A typical offshore structure that his firm arranges for his clients consists of a parent firm, a Hong Kong company registered in an offshore jurisdiction and a mainland operation. “With such a structure, if you make a mistake in China, it will be the offshore company that will be hit, not the parent. It is usually good to have a buffer,” says Mr Koehler.

What are the advantages for recycling mainland-originated money through a web of companies offshore? The biggest pay-off is the tax concessions that China grants to foreign firms, which are subject to a corporate tax rate of 15%, half the 33% imposed on domestic Chinese firms. Foreign enterprises also enjoy two years of tax holidays after turning profitable and another tax reduction of 50% for the subsequent three years.

“China is the only major country that offers such generous tax concessions to foreign investors. It is much more profitable to have a foreign flag than a Chinese one for a mainland-based factory,” says IFC’s Mr Pfeffermann.

Under the WTO accord, China is supposed to end such preferential treatment of foreign companies but analysts say this is not going to happen soon. “There is no constituency in the Chinese government pushing for the changes. And [if there are tax changes] what are you going to do with existing contracts? Are you going to grandfather them, do you change the tax breaks and what about industries?” says Jonathan Anderson, executive director of Asia Pacific investment research at Goldman Sachs in Hong Kong.

Another reason for using an offshore shell to hold a China investment is to bypass the mainland’s maze of regulations and restrictions on foreign investment. Three groups of China-based operations know the game well: private Chinese firms, high-tech start-ups and venture capitalists.

Route to listing

Private Chinese firms have a problem getting listed in the domestic stock market, which favours state-owned enterprises, so they go overseas for funding. To do so, they set up a shell company offshore to control their mainland assets and then list the shell abroad. Many private Chinese firms have been listed in Hong Kong’s second-board Growth Enterprise Market in this way. The funds they raise are then sent back to China as “foreign capital” subject to preferential treatment.
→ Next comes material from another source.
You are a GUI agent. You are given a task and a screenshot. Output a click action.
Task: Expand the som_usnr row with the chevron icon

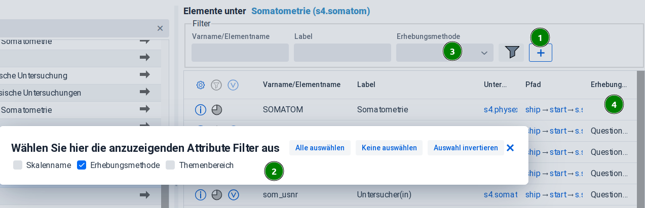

For high-tech start-ups, the situation is similar: China prohibits foreign companies from investing in certain telecom segments, such as internet content providers (ICPs), and yet foreign investors are anxious to put money in them. The solution: a web of offshore companies to help foreign companies to invest indirectly but legally in such mainland-based concerns.

Take the example of Sina.com, China’s best-known ICP. It has a parent based in Cayman Islands, a mainland firm that operates the website and a mainland subsidiary of the Cayman parent that provides the Chinese operator with various services. Sina.com listed its Cayman Islands parent on Nasdaq in 2000, something it could not do if it did not have an offshore vehicle.

Chinese venture capitalists go offshore to circumvent China’s unclear and restrictive laws on exiting a short-term investment. China’s foreign-investment laws are drafted for projects lasting 10 years or more, not for those with a shorter time-span that most venture capitalists go for. By operating offshore, these investors can sell or transfer their stakes more easily as they deem necessary. If not, there will be a complex process involving the approval of several government bodies for any change of ownership of China-registered companies.

Round-tripping has reduced China’s tax revenue and its control over how business is done in the country. On the plus side, however, the inflated figure of FDI is excellent advertising for China, which needs investment from all investors, even domestic ones who return with a new identity.